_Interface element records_
□ □ □
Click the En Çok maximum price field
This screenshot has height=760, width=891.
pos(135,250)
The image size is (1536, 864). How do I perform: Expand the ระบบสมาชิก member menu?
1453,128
□ □ □
_EXERCISE TASK_
Extract every one of the records above and reproduce each line verbatim, in the original order.

_RESPONSE TO THIS EXERCISE_
Click the En Çok maximum price field
This screenshot has height=760, width=891.
pos(135,250)
The image size is (1536, 864). How do I perform: Expand the ระบบสมาชิก member menu?
1453,128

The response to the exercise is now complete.